[Opening Source data section]
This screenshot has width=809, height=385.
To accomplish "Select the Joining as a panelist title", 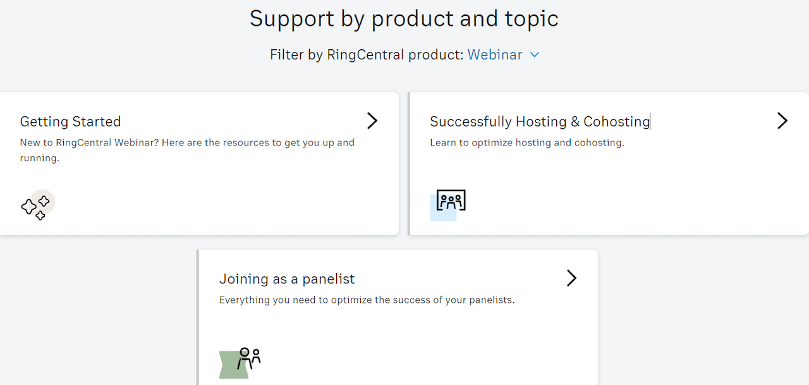I will [287, 279].
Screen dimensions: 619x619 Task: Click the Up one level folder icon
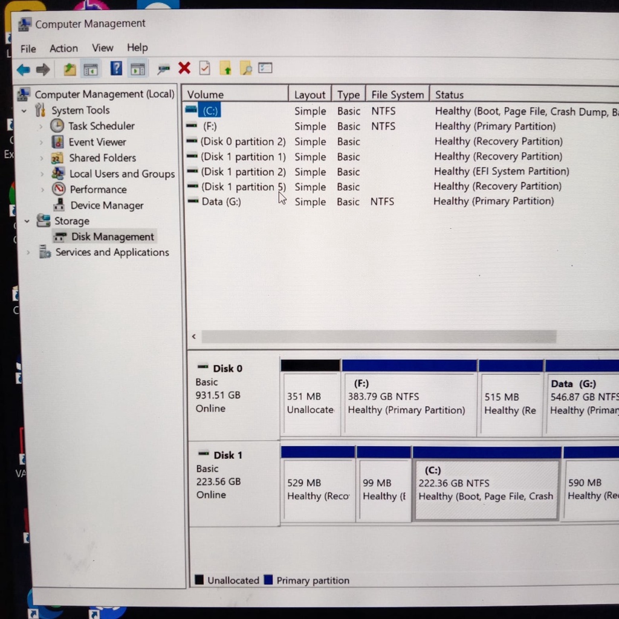tap(70, 70)
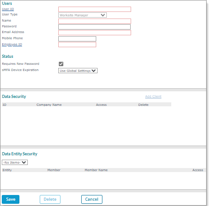Open the User Type dropdown

(83, 15)
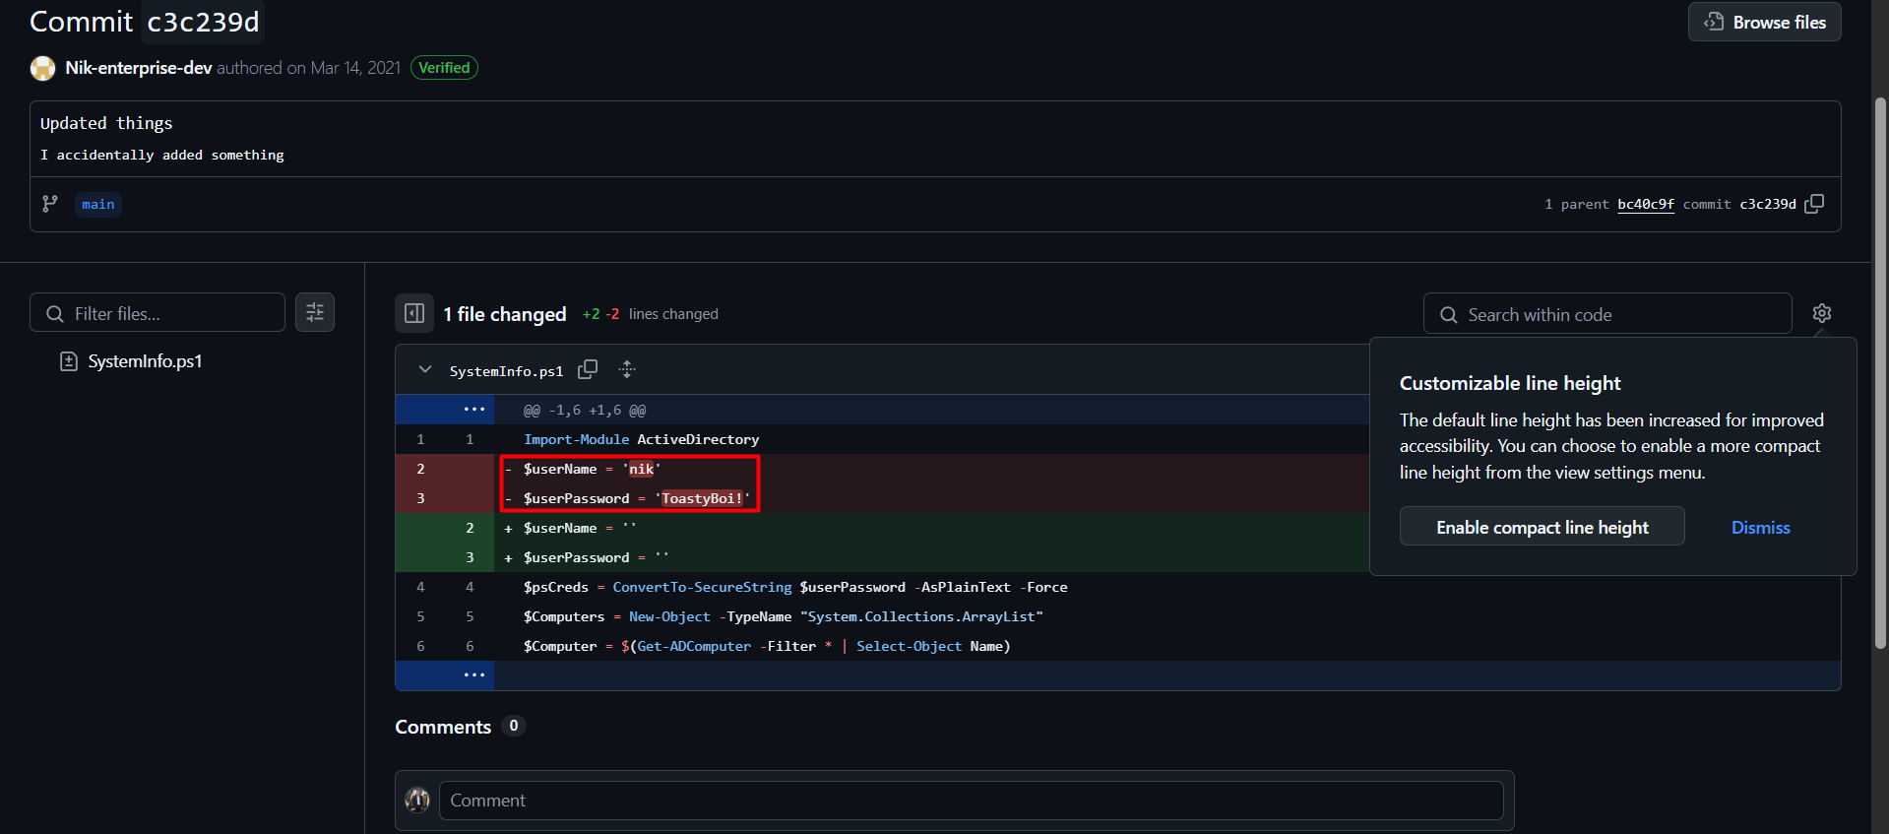
Task: Click the Filter files search box
Action: click(x=167, y=313)
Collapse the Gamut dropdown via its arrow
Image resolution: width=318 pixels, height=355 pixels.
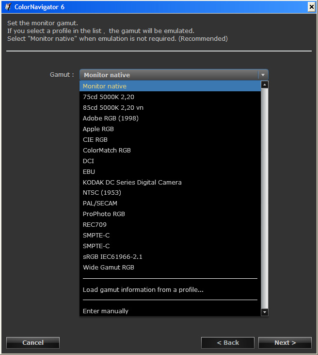pos(263,75)
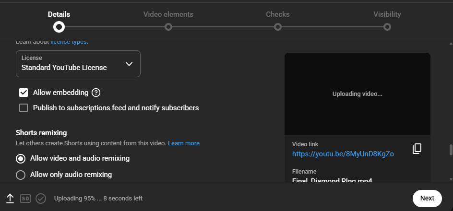
Task: Click the Details step circle
Action: [59, 27]
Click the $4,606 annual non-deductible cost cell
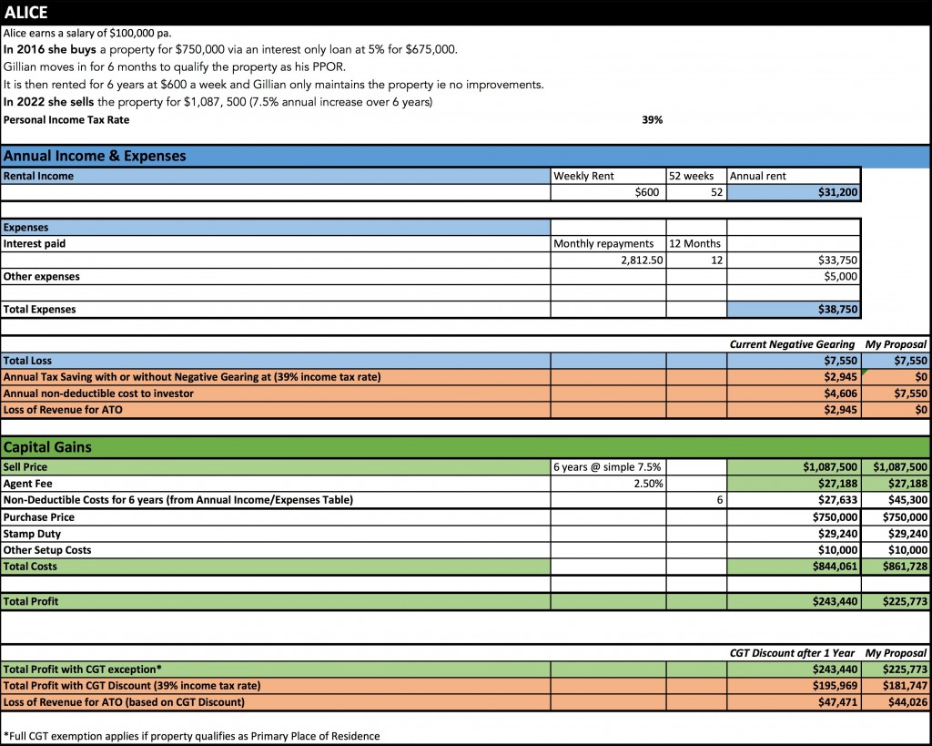 click(839, 393)
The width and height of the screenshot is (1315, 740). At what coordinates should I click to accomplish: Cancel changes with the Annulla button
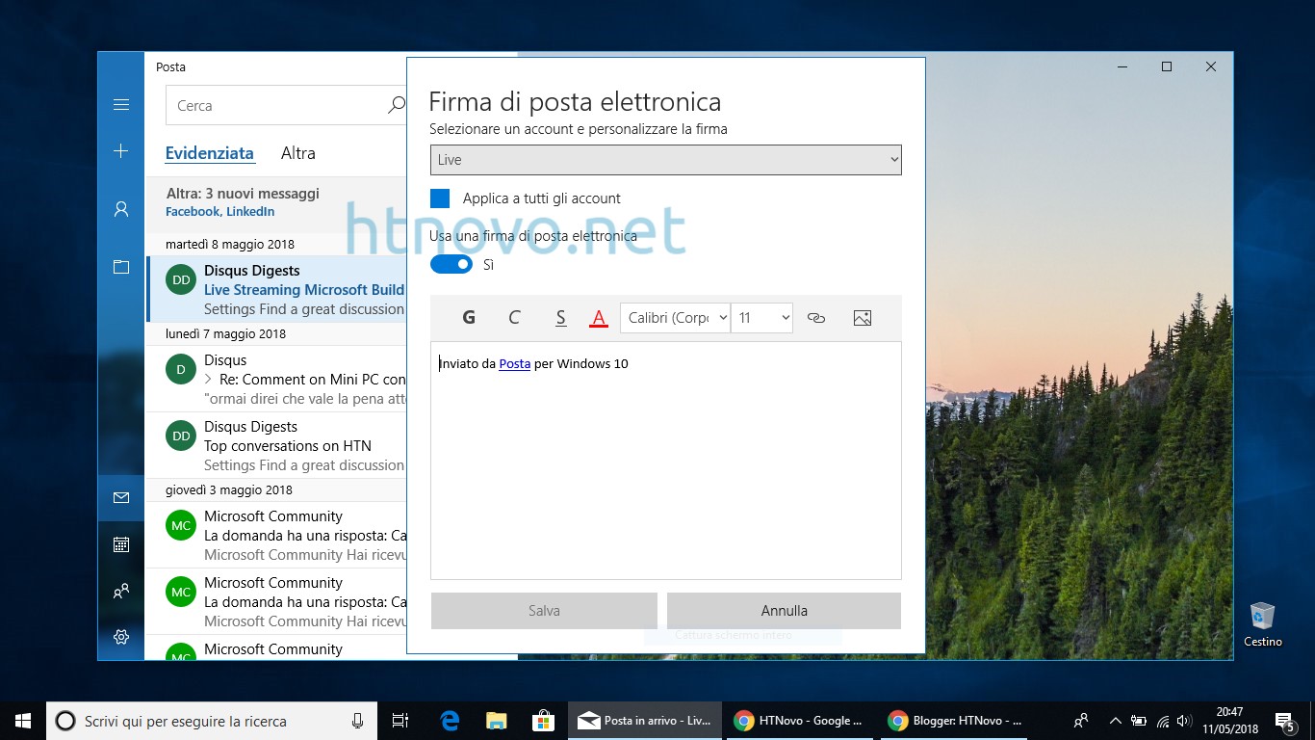tap(784, 610)
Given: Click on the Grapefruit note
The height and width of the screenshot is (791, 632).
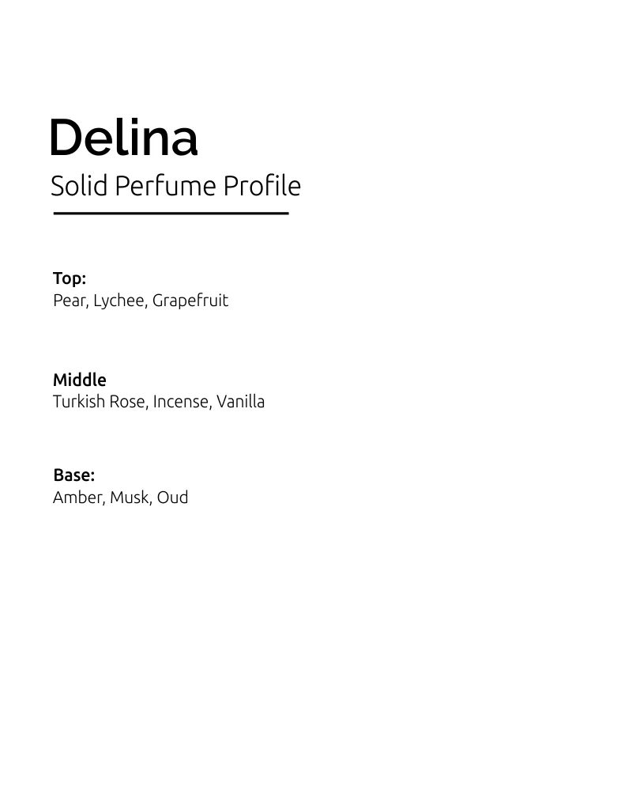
[Closing Source data section]
Starting at the line with "The width and", reproduce exactly each line through the end of the entries, including the first and the last, and skip the pictures.

The width and height of the screenshot is (1315, 740). At what coordinates should I click to accomplish: Cancel changes with the Annulla button
tap(784, 610)
Given: Click on the Grapefruit note
The height and width of the screenshot is (791, 632).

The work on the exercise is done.